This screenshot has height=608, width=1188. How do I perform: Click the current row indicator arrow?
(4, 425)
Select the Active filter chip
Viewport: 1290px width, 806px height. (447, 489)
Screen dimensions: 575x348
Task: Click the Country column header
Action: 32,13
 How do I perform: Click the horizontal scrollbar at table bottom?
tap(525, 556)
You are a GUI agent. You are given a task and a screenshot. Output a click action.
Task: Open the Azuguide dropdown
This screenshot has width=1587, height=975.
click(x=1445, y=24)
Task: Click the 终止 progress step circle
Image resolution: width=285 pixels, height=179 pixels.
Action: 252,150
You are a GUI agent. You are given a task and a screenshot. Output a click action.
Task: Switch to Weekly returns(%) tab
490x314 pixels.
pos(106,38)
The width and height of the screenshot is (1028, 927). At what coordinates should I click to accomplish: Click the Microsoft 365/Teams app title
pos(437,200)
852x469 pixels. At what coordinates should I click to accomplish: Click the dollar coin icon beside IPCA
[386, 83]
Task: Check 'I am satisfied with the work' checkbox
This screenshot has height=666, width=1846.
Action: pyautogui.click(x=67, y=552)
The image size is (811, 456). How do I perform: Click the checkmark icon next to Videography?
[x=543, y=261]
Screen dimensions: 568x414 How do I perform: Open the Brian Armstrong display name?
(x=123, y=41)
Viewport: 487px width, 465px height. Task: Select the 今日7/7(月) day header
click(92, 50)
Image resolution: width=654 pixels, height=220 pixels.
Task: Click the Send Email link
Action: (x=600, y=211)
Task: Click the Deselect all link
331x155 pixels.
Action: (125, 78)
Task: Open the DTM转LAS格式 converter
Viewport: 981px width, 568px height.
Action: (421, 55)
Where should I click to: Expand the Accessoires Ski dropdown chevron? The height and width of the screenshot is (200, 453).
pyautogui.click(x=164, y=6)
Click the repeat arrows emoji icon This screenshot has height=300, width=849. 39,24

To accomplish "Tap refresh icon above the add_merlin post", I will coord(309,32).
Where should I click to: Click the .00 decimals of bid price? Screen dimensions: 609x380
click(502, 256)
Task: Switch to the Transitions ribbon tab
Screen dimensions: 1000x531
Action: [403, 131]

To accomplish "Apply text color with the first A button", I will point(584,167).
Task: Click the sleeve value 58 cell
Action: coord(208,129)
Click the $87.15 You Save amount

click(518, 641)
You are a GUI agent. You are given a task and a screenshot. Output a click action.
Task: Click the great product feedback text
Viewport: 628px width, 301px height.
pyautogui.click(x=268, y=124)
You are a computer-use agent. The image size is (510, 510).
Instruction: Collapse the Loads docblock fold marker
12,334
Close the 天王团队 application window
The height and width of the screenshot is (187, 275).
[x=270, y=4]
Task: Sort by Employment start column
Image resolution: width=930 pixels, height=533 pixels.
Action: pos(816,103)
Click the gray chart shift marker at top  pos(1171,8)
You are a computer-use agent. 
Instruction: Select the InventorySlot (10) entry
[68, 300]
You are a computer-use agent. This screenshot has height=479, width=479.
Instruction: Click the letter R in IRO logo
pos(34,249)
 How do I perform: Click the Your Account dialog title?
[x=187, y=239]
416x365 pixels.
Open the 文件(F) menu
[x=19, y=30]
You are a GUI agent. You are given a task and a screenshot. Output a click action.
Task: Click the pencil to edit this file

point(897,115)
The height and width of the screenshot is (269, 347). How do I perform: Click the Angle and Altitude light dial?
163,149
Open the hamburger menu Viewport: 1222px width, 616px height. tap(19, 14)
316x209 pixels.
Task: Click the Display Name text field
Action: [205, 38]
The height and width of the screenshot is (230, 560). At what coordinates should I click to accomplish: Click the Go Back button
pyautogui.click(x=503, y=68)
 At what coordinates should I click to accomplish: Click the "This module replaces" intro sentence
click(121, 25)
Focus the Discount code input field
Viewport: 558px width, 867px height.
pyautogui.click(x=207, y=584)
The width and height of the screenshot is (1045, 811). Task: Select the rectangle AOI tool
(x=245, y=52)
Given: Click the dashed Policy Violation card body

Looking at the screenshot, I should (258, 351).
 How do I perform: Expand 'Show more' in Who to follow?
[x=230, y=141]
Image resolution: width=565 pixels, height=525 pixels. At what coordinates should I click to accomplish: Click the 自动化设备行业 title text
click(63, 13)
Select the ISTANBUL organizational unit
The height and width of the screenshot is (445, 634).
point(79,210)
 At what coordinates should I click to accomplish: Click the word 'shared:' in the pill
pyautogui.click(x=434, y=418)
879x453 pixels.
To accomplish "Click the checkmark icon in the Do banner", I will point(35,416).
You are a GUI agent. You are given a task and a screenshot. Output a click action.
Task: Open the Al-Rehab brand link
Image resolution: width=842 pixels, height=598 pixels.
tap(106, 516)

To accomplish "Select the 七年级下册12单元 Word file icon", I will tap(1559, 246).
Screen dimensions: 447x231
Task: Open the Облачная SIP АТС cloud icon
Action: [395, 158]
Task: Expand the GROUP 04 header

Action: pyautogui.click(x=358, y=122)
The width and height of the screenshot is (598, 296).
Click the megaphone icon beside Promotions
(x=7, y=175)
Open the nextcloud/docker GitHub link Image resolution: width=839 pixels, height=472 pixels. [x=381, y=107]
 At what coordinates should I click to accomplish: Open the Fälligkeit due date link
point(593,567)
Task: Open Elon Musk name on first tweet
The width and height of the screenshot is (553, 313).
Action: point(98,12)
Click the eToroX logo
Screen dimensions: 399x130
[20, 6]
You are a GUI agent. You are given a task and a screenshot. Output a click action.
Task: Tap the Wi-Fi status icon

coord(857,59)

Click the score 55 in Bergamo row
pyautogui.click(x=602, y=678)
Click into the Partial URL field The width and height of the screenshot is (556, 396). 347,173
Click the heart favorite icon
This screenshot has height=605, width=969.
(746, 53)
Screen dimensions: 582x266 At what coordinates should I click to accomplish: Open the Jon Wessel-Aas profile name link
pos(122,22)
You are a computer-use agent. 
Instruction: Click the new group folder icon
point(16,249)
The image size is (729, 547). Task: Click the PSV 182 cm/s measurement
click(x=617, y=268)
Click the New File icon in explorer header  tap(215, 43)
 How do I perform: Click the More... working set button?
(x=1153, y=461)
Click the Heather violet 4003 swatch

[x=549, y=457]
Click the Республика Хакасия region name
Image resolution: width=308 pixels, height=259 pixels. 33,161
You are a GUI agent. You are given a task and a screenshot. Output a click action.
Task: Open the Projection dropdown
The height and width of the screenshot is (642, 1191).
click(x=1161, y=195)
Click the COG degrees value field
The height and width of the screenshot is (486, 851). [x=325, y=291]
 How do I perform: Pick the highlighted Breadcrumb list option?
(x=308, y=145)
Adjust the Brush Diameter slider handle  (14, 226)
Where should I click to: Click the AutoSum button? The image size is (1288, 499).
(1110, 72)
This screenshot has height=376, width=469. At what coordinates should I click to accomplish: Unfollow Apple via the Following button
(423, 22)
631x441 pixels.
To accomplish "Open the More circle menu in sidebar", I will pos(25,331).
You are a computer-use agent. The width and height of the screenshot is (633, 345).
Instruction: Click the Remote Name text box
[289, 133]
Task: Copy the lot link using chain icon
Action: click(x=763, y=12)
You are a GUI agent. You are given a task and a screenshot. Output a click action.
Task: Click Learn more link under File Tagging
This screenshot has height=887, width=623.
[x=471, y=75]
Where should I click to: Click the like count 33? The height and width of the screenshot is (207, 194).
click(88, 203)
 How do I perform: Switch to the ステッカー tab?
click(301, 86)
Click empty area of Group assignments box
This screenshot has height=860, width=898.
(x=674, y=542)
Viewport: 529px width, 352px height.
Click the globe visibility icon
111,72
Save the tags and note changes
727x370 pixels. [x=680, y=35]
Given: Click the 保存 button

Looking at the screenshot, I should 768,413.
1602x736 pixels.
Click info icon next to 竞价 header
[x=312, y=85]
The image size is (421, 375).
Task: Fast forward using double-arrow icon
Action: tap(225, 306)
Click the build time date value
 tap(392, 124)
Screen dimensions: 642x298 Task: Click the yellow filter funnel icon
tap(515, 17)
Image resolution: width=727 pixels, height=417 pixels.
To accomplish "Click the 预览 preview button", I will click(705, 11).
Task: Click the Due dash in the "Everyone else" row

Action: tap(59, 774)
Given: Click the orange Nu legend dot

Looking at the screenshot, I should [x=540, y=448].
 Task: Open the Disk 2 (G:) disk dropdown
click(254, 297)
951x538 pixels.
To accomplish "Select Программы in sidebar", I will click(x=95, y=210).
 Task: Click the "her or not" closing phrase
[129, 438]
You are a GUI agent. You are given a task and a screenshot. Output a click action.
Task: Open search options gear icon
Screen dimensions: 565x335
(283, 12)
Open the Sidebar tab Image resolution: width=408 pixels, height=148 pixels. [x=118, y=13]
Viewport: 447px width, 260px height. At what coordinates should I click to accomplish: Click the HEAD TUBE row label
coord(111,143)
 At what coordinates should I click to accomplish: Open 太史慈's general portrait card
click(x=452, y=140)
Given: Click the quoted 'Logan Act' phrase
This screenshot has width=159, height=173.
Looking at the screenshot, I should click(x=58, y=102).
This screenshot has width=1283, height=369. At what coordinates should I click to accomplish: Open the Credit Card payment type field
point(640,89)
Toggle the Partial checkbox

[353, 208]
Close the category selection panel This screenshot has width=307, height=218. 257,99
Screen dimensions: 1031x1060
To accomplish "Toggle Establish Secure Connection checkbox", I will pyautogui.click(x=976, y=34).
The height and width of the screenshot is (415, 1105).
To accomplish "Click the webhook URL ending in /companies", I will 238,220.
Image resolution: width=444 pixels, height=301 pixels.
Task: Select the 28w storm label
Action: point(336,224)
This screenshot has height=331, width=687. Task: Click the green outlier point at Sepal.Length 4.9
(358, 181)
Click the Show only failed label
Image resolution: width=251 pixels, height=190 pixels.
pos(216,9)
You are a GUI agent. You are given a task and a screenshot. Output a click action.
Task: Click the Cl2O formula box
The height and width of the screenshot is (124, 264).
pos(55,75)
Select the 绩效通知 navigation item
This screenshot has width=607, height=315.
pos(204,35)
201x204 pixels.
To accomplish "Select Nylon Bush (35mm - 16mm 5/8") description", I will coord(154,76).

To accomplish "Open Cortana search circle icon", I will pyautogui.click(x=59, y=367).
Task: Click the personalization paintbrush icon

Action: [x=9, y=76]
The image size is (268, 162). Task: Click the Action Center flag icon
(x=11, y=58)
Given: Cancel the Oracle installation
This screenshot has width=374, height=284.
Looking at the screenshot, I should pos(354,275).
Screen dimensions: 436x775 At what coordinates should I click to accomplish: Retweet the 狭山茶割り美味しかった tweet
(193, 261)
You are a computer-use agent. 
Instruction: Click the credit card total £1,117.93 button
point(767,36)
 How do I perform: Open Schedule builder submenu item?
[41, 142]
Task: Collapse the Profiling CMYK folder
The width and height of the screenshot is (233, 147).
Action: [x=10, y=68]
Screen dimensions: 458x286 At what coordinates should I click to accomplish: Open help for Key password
__________
> What to do: When the line with "Instruction: Click the new group folder icon" is reached in the data above, start copying there, and copy each line exactly until the line with "631x441 pixels." has been copied; copy nothing else.

> Answer below:
Instruction: Click the new group folder icon
point(16,249)
The image size is (729, 547). Task: Click the PSV 182 cm/s measurement
click(x=617, y=268)
Click the New File icon in explorer header  tap(215, 43)
 How do I perform: Click the More... working set button?
(x=1153, y=461)
Click the Heather violet 4003 swatch

[x=549, y=457]
Click the Республика Хакасия region name
Image resolution: width=308 pixels, height=259 pixels. 33,161
You are a GUI agent. You are given a task and a screenshot. Output a click action.
Task: Open the Projection dropdown
The height and width of the screenshot is (642, 1191).
click(x=1161, y=195)
Click the COG degrees value field
The height and width of the screenshot is (486, 851). [x=325, y=291]
 How do I perform: Pick the highlighted Breadcrumb list option?
(x=308, y=145)
Adjust the Brush Diameter slider handle  (14, 226)
Where should I click to: Click the AutoSum button? The image size is (1288, 499).
(1110, 72)
This screenshot has height=376, width=469. At what coordinates should I click to accomplish: Unfollow Apple via the Following button
(423, 22)
631x441 pixels.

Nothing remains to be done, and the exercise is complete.